The Washington Post reports that two Beltway think tanks with which Josh Block is associated may cut ties with him after he singlehandedly initiated a witch hunt against a group of progressive foreign policy bloggers associated with Media Matters and Center for American Progress. Block and his most recent previous employer, Aipac, are known for their attack-dog style of pro-Israel lobbying. In this case, he was pursuing an ideological vendetta against Eric Alterman, Matt Duss, Eli Clifton and M.J. Rosenberg, known for their critical perspective on U.S. policy in the Israeli-Arab conflict. Among other charges, Block accused M.J. Rosenberg of raising the dual loyalty canard through use of the term “Israel Firster.” He also claimed some of the arguments were anti-Israel and “borderline anti-Semitic.”
Block, who is now a fellow at the Progressive Policy Institute, a hawkish think tank with Democratic leanings, has caused some discomfort among the leadership there. Probably, if Block hadn’t been “outed” by someone at the neocon journalist listserv at which he promoted this project, he might’ve gotten away with it. He did get Ben Smith to pen a attack on the progressive bloggers, though Smith had enough sense to cloak it in semi-balanced journalistic terms. But once Block’s actual posts to the group were published by Justin Elliot at Salon, the true venom and calculating nature of his plan was exposed. Neither he nor his employer could walk anything back.

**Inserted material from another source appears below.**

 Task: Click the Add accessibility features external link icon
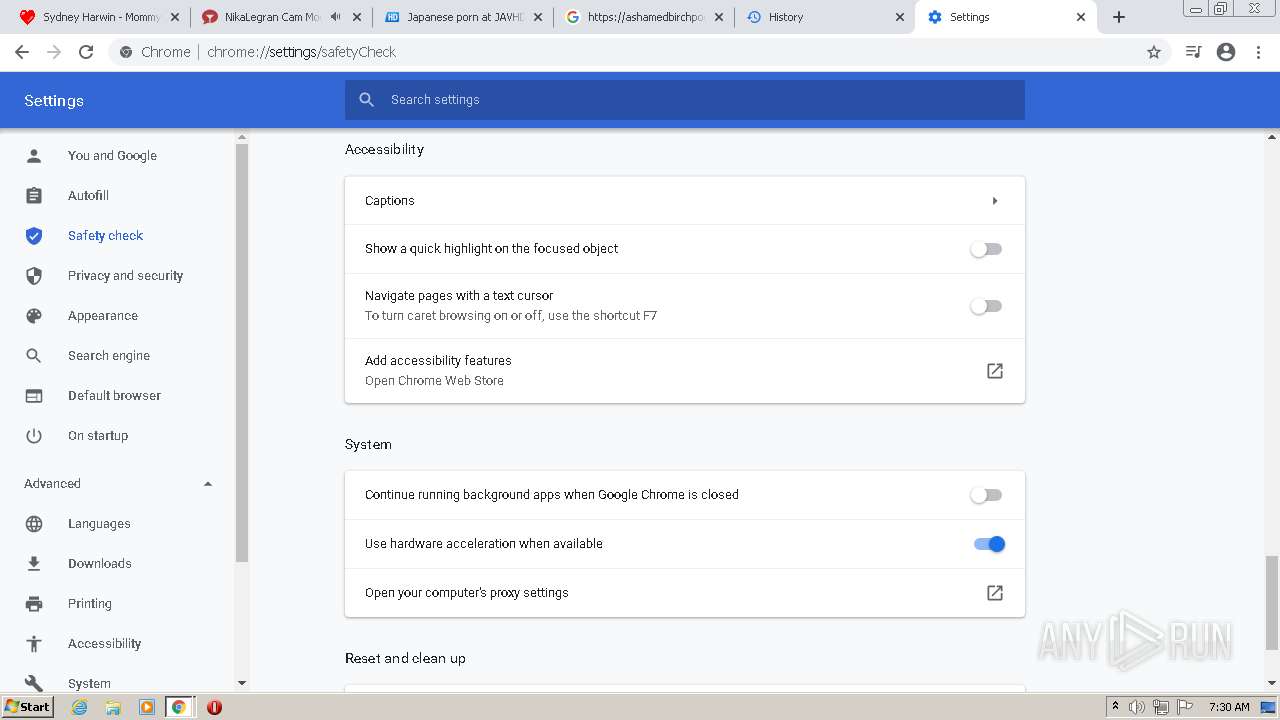994,371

If he’d gone about this differently then he probably would’ve gotten away with, scored a few points in smearing the reputation of those I mentioned above, and notched another one is his belt of those he’s taken down a notch or two for the temerity of their criticism of Israeli policy. I try not to engage in schadenfraude too much by feasting on the suffering of opponents. But Josh has gotten everything he deserved. He’s a pro-Israel hatchet man and what he tried to do to others is pretty much what’s being done to him now. What goes around comes around.
It’s unfortunate that Block’s real master, Aipac, doesn’t get any shit on its shoes for all this. I’m willing to bet that he’s still flacking for them and did this campaign on their dime. Aipac’s current PR flack hasn’t answered a tweet I posted to him asking whether Block was a paid Aipac consultant. Aipac usually is allergic to being publicly associated with such shenanigans. They don’t like leaving fingerprints when they stick a shiv in someone.

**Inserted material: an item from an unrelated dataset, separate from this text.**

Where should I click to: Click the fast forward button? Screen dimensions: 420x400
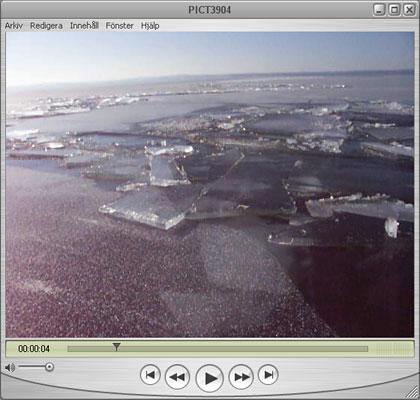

Greg Sargent gets one major point in this report wrong and I fear he did so because he relied on a false claim in Commentary Magazine. Ben Armbruster did not apologize for use of the term “Israel Firster” by himself or any CAP staff. In fact, that’s a term used by M.J. Rosenberg of Media Matters. Armbruster said only that he didn’t “endorse” the term. That is not an apology since neither Armbruster nor anyone else at his think tank used it as far as I know.

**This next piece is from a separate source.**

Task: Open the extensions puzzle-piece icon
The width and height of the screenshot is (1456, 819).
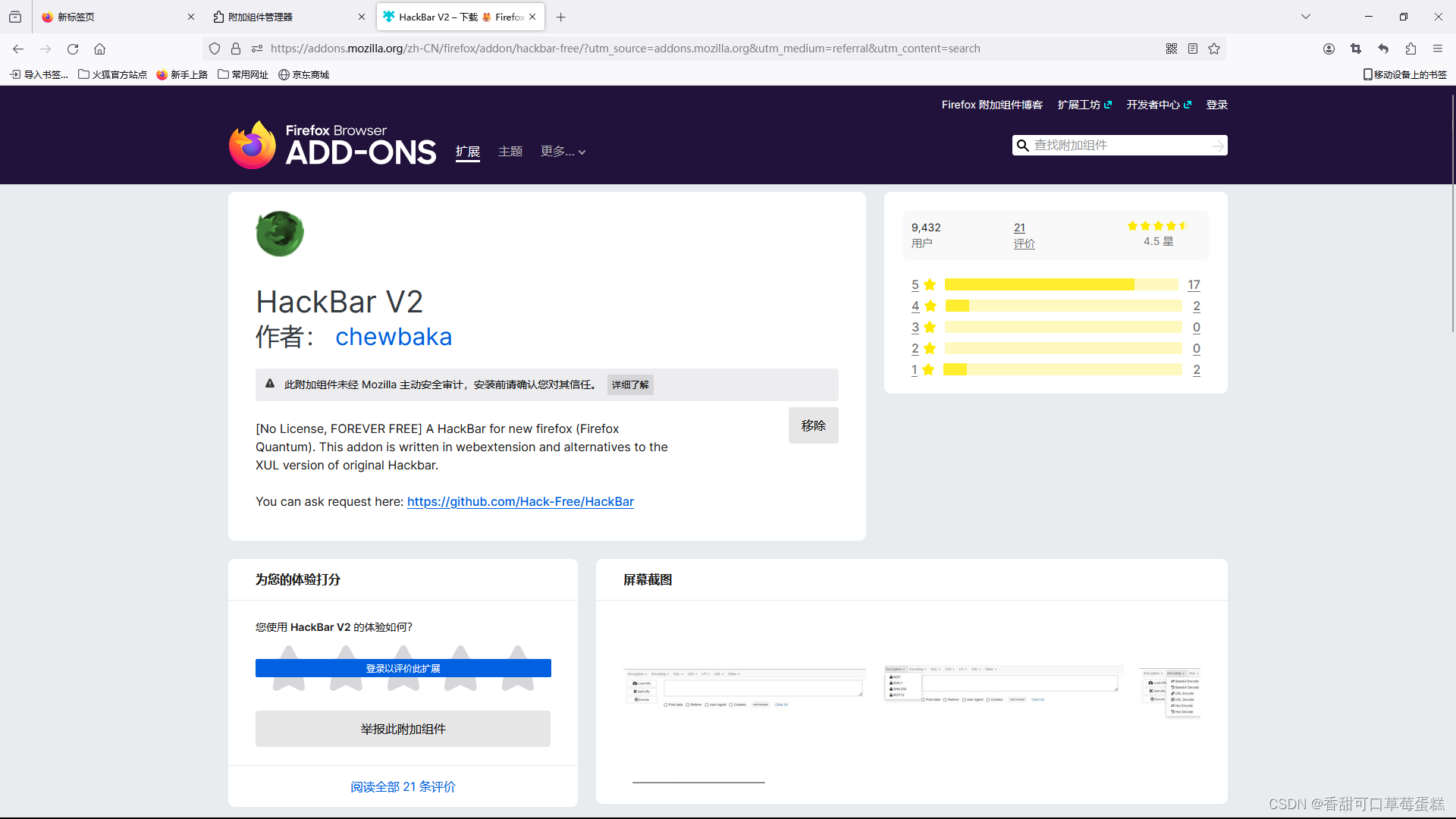Action: pos(1410,49)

If someone’s foremost considerations in their political activity (from voting upwards) are the interests of a foreign state, you call it dual loyalty.
When this state happens to be Israel, I guess “Israel Firsting” is a proper term. After all, a spade is a spade is a spade, isn’t it?
RE: “Aipac usually is allergic to being publicly associated with such shenanigans. They don’t like leaving fingerprints when they stick a shiv in someone.” ~ R.S.
AS M.J. ROSENBERG WAS TOLD AT AIPAC: “A lobby is like a night flower. It thrives in the dark and withers in the light.”